- **PROBLEM TO SOLVE**
Only the lines holding "agent" are wanted; find them in the listing and return each one.

- **RECORD SET**
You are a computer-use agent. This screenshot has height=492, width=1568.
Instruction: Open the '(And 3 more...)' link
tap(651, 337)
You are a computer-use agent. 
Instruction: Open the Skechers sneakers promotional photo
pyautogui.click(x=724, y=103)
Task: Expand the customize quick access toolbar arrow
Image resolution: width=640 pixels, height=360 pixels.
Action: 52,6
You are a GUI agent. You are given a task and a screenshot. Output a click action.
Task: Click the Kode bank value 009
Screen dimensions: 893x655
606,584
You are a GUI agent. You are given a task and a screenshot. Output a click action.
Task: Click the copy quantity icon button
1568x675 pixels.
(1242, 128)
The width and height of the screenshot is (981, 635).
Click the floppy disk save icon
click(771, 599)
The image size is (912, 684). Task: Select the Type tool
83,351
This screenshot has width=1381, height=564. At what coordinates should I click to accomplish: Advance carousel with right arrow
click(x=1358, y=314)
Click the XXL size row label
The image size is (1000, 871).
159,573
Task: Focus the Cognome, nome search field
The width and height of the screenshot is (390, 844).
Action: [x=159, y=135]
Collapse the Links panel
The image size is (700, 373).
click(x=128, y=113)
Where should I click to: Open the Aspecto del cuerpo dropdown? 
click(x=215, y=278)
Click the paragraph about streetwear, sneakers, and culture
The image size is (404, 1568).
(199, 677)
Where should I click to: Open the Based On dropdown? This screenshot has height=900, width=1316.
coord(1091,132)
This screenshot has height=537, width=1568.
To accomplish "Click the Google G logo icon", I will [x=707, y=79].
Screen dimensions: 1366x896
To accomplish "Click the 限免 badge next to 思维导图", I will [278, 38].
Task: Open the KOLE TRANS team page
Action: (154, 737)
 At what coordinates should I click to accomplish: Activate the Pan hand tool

- **ANSWER TO THE PROBLEM**
You are a computer-use agent. This screenshot has height=492, width=1568.
You are a computer-use agent. 
You are a GUI agent. You are given a task and a screenshot. Output a click action.
You are a GUI agent. You are given a task and a screenshot. Output a click action.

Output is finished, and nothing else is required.